Érosion des sols
L'érosion désigne l'usure de la surface de la terre sous l'action du vent, de l'eau et de la gravité. Il s'agit d'un processus naturel qui façonne le paysage qui nous entoure. L'utilisation des terres par l'homme pour l'agriculture, la foresterie et les moyens de transport a accéléré ce processus d'usure. L'accélération de l'érosion s'est produite dans toutes les régions agricoles du Canada.
L'érosion et le ruissellement sur les terres agricoles ont une incidence sur la qualité de l'eau de surface et sur la qualité de l'eau souterraine aussi bien que sur la productivité agricole. Pour un aperçu de ces enjeux et les solutions, veuillez consulter :
Conséquences de l'érosion
Les pertes de sol des terres agricoles peuvent avoir de graves répercussions sur l'environnement en plus de réduire la productivité des sols.
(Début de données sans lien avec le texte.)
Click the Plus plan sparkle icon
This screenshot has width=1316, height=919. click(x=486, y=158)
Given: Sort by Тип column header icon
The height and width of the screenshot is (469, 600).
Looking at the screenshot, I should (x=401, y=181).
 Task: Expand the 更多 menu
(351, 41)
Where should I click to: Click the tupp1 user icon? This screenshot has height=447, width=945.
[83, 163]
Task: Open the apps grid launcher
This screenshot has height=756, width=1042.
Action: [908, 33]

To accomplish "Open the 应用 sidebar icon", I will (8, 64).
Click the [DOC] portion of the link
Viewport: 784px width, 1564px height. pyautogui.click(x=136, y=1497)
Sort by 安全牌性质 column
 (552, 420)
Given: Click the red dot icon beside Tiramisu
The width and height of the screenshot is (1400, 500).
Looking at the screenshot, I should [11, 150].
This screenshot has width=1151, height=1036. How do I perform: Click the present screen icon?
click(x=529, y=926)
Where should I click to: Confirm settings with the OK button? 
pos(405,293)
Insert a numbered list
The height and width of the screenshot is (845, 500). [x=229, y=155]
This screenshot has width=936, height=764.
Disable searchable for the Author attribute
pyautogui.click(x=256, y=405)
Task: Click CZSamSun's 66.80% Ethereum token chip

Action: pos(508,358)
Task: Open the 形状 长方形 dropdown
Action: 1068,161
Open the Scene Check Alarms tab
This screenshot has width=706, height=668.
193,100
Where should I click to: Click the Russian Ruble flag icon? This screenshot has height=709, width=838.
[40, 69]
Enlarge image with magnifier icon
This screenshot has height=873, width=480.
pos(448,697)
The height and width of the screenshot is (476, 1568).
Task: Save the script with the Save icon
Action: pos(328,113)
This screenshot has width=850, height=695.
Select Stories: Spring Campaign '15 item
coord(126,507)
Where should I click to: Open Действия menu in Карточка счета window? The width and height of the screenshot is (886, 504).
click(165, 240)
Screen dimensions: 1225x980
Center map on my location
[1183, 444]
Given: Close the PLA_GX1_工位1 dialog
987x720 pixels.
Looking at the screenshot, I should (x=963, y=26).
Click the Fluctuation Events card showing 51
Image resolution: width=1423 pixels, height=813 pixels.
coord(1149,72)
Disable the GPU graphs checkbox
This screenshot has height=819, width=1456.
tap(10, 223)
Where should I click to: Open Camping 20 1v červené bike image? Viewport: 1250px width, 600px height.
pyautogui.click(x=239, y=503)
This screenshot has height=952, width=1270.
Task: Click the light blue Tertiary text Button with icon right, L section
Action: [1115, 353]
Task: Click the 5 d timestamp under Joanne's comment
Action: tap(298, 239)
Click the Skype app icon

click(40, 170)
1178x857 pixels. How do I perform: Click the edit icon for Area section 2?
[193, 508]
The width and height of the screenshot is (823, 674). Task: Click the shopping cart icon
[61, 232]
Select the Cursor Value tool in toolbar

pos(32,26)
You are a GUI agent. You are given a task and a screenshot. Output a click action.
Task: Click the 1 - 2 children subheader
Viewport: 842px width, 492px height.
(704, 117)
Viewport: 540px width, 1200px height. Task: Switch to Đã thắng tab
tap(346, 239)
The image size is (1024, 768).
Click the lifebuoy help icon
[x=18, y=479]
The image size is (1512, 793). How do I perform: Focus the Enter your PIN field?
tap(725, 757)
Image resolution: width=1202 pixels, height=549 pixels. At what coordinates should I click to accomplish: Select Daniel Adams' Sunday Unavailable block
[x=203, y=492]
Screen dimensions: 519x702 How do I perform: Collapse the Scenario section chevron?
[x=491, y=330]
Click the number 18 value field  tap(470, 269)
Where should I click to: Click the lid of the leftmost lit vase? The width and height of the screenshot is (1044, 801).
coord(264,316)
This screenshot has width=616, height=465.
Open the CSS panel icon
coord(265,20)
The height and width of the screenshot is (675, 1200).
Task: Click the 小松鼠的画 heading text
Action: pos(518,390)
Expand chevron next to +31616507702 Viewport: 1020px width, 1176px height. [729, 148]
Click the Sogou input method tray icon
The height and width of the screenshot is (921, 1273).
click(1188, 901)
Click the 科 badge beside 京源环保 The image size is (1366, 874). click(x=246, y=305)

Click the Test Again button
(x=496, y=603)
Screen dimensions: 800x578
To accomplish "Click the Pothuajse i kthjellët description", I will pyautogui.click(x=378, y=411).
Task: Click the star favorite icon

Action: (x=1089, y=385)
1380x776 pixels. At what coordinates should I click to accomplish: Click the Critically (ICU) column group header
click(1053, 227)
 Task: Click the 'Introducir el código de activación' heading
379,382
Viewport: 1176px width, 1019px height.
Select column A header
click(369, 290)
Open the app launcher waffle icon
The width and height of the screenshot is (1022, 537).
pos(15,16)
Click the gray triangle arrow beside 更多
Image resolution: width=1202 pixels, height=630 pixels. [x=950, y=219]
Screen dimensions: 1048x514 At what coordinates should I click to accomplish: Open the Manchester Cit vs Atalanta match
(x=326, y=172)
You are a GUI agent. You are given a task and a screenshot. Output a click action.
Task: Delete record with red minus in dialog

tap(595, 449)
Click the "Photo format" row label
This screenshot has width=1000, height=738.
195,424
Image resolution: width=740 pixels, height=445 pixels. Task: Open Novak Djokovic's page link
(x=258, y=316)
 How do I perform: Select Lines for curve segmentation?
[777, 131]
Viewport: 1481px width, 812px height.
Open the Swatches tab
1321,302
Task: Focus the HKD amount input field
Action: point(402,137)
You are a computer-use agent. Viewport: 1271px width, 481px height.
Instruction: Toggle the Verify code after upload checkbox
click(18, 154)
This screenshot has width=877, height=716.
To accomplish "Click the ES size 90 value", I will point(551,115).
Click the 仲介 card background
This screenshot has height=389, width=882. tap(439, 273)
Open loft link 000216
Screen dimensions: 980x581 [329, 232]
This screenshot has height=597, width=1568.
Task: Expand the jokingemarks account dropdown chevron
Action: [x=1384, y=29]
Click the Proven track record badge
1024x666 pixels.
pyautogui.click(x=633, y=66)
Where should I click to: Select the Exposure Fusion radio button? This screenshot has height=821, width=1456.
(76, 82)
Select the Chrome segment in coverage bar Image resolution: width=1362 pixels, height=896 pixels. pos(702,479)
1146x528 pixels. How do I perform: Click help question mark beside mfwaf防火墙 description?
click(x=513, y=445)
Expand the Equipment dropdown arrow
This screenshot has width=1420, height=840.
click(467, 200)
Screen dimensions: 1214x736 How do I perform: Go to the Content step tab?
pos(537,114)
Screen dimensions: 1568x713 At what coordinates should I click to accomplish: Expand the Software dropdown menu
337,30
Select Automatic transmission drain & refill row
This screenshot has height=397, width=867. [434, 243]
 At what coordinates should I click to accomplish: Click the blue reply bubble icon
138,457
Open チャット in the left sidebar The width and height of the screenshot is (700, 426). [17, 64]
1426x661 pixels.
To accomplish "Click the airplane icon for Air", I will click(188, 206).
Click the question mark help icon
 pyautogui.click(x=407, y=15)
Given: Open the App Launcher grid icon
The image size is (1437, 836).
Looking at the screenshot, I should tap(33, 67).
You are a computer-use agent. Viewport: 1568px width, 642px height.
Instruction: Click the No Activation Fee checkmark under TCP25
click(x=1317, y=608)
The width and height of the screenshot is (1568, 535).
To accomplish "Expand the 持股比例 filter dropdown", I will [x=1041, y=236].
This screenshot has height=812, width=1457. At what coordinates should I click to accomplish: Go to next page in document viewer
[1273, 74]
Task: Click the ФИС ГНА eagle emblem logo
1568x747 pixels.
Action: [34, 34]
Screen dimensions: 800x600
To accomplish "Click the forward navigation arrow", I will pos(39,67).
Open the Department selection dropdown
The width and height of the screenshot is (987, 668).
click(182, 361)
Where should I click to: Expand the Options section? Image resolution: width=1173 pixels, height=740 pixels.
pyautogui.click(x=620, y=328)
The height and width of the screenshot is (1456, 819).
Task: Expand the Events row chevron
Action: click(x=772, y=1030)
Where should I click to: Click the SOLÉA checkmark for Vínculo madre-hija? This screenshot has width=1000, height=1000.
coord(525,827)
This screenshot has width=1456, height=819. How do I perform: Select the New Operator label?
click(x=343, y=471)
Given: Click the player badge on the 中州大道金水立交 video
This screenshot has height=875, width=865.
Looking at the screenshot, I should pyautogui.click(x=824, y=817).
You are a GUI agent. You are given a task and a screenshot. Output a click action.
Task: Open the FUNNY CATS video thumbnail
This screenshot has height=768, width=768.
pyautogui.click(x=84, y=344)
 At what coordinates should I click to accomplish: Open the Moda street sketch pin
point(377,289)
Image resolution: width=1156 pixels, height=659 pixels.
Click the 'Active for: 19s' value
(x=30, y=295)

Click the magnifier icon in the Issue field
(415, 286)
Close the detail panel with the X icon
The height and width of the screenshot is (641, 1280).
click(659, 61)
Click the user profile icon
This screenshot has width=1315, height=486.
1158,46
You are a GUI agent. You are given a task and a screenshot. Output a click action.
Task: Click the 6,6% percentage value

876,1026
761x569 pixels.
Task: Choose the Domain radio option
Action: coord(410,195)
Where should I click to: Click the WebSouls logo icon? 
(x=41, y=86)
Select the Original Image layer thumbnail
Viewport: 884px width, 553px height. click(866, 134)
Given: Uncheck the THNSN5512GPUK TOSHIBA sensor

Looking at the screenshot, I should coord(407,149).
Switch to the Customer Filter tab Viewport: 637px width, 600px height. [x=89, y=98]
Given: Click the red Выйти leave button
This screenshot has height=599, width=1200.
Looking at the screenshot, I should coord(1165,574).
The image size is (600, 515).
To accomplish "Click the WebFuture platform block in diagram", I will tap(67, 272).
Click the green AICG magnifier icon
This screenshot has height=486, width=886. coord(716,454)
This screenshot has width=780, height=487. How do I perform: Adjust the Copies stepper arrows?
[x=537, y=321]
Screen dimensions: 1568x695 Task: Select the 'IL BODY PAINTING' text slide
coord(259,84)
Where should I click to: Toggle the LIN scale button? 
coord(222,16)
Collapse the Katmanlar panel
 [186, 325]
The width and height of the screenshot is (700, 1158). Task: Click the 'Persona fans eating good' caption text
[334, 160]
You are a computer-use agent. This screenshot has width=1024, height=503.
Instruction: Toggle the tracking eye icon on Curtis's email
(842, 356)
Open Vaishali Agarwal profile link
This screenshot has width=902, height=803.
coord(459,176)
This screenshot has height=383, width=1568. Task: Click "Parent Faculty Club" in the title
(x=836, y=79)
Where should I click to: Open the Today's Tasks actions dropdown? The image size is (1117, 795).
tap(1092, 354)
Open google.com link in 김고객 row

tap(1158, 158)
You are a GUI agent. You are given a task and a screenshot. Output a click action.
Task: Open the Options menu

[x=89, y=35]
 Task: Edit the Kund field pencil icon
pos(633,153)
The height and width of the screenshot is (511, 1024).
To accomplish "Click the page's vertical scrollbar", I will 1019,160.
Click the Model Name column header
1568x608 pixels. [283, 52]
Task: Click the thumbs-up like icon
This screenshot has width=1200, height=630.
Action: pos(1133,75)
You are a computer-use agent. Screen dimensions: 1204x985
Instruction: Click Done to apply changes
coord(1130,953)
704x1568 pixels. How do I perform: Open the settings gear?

Les poussières soulevées par l'érosion éolienne nuisent à la qualité de l'air et, dans les cas extrêmes, peuvent réduire la visibilité, ce qui se traduit par des conditions de conduite dangereuses et d'éventuels impacts sur la santé humaine. Les 14 et 15 mai 1984, la visibilité a été réduite à moins de un kilomètre sur 155 400 km2 des Prairies (Anderson, 1984). Les pratiques agricoles dans les Prairies ont évolué depuis 1984, réduisant ainsi la gravité de l'érosion éolienne, même si des tempêtes de poussière localisées surviennent toujours en période de sécheresse.
Les sédiments résultant de l'érosion hydrique provoquent la turbidité de l'eau dans les cours d'eau et les lacs, et l'accumulation de sédiments dans le temps risque de réduire le volume des lacs et des réservoirs. Les éléments nutritifs des végétaux et les pesticides dissous dans les eaux de ruissellement et liés aux particules de sol érodées peuvent polluer les eaux de surface et nuire aux organismes vivants. Le phosphore est particulièrement préoccupant étant donné qu'il peut stimuler la croissance des algues, à tel point qu'une bonne partie de l'oxygène dont ont besoin d'autres organismes risque de disparaître de l'eau à cause des algues à croissance rapide.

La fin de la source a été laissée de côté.